___ Dataset extract ___

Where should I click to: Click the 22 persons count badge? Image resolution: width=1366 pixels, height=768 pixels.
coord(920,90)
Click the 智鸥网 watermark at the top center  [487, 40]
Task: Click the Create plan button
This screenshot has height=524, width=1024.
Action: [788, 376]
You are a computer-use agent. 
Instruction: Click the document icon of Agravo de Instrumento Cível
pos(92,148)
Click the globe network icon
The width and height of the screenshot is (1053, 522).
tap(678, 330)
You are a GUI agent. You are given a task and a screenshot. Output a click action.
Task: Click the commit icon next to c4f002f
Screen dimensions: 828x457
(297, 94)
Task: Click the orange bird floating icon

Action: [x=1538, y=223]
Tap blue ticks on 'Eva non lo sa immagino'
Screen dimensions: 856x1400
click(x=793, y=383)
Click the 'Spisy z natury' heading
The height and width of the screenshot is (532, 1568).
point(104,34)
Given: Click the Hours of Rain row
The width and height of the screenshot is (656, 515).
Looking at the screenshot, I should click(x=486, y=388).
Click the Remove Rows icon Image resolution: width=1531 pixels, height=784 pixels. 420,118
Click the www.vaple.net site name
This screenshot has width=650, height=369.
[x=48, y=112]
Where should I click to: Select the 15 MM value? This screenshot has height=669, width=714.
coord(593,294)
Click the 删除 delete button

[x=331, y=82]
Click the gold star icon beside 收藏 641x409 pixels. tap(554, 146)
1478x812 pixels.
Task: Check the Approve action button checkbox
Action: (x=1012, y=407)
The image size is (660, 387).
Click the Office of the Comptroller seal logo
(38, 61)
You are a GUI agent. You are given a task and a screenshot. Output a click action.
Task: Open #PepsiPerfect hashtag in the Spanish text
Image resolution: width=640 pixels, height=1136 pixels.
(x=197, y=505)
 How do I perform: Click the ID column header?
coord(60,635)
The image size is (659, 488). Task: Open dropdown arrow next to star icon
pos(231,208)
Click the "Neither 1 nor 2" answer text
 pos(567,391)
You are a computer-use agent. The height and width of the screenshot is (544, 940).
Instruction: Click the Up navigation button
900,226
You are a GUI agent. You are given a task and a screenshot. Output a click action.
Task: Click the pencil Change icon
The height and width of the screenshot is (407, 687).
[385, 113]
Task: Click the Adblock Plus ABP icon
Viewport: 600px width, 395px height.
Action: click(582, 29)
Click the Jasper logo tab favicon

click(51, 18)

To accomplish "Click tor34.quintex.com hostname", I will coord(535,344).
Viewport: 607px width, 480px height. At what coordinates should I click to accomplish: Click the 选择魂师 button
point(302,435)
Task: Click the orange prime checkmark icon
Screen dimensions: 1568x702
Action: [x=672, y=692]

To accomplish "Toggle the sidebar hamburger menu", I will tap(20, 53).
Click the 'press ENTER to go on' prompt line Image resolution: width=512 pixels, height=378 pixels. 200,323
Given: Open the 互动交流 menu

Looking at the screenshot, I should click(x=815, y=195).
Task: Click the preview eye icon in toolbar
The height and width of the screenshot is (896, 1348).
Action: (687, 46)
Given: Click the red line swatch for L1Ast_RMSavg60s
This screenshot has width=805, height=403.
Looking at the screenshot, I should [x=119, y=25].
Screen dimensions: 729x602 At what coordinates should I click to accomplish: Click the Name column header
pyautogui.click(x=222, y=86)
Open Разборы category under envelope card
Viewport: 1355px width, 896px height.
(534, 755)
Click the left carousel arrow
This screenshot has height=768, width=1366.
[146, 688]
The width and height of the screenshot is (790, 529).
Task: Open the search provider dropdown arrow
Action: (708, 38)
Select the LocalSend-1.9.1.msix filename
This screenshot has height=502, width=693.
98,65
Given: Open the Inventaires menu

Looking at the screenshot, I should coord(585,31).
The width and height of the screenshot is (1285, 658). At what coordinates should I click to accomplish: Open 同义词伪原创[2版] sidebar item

___

→ **What is being asked**:
Set down the entries above once more, verbatim.

→ **Your response**:
Where should I click to: Click the 22 persons count badge? Image resolution: width=1366 pixels, height=768 pixels.
coord(920,90)
Click the 智鸥网 watermark at the top center  [487, 40]
Task: Click the Create plan button
This screenshot has height=524, width=1024.
Action: [788, 376]
You are a computer-use agent. 
Instruction: Click the document icon of Agravo de Instrumento Cível
pos(92,148)
Click the globe network icon
The width and height of the screenshot is (1053, 522).
tap(678, 330)
You are a GUI agent. You are given a task and a screenshot. Output a click action.
Task: Click the commit icon next to c4f002f
Screen dimensions: 828x457
(297, 94)
Task: Click the orange bird floating icon

Action: [x=1538, y=223]
Tap blue ticks on 'Eva non lo sa immagino'
Screen dimensions: 856x1400
click(x=793, y=383)
Click the 'Spisy z natury' heading
The height and width of the screenshot is (532, 1568).
point(104,34)
Given: Click the Hours of Rain row
The width and height of the screenshot is (656, 515).
Looking at the screenshot, I should click(x=486, y=388).
Click the Remove Rows icon Image resolution: width=1531 pixels, height=784 pixels. 420,118
Click the www.vaple.net site name
This screenshot has width=650, height=369.
[x=48, y=112]
Where should I click to: Select the 15 MM value? This screenshot has height=669, width=714.
coord(593,294)
Click the 删除 delete button

[x=331, y=82]
Click the gold star icon beside 收藏 641x409 pixels. tap(554, 146)
1478x812 pixels.
Task: Check the Approve action button checkbox
Action: (x=1012, y=407)
The image size is (660, 387).
Click the Office of the Comptroller seal logo
(38, 61)
You are a GUI agent. You are given a task and a screenshot. Output a click action.
Task: Open #PepsiPerfect hashtag in the Spanish text
Image resolution: width=640 pixels, height=1136 pixels.
(x=197, y=505)
 How do I perform: Click the ID column header?
coord(60,635)
The image size is (659, 488). Task: Open dropdown arrow next to star icon
pos(231,208)
Click the "Neither 1 nor 2" answer text
 pos(567,391)
You are a computer-use agent. The height and width of the screenshot is (544, 940).
Instruction: Click the Up navigation button
900,226
You are a GUI agent. You are given a task and a screenshot. Output a click action.
Task: Click the pencil Change icon
The height and width of the screenshot is (407, 687).
[385, 113]
Task: Click the Adblock Plus ABP icon
Viewport: 600px width, 395px height.
Action: click(582, 29)
Click the Jasper logo tab favicon

click(51, 18)

To accomplish "Click tor34.quintex.com hostname", I will coord(535,344).
Viewport: 607px width, 480px height. At what coordinates should I click to accomplish: Click the 选择魂师 button
point(302,435)
Task: Click the orange prime checkmark icon
Screen dimensions: 1568x702
Action: [x=672, y=692]

To accomplish "Toggle the sidebar hamburger menu", I will tap(20, 53).
Click the 'press ENTER to go on' prompt line Image resolution: width=512 pixels, height=378 pixels. 200,323
Given: Open the 互动交流 menu

Looking at the screenshot, I should click(x=815, y=195).
Task: Click the preview eye icon in toolbar
The height and width of the screenshot is (896, 1348).
Action: (687, 46)
Given: Click the red line swatch for L1Ast_RMSavg60s
This screenshot has width=805, height=403.
Looking at the screenshot, I should [x=119, y=25].
Screen dimensions: 729x602 At what coordinates should I click to accomplish: Click the Name column header
pyautogui.click(x=222, y=86)
Open Разборы category under envelope card
Viewport: 1355px width, 896px height.
(534, 755)
Click the left carousel arrow
This screenshot has height=768, width=1366.
[146, 688]
The width and height of the screenshot is (790, 529).
Task: Open the search provider dropdown arrow
Action: (708, 38)
Select the LocalSend-1.9.1.msix filename
This screenshot has height=502, width=693.
98,65
Given: Open the Inventaires menu

Looking at the screenshot, I should coord(585,31).
The width and height of the screenshot is (1285, 658). At what coordinates should I click to accomplish: Open 同义词伪原创[2版] sidebar item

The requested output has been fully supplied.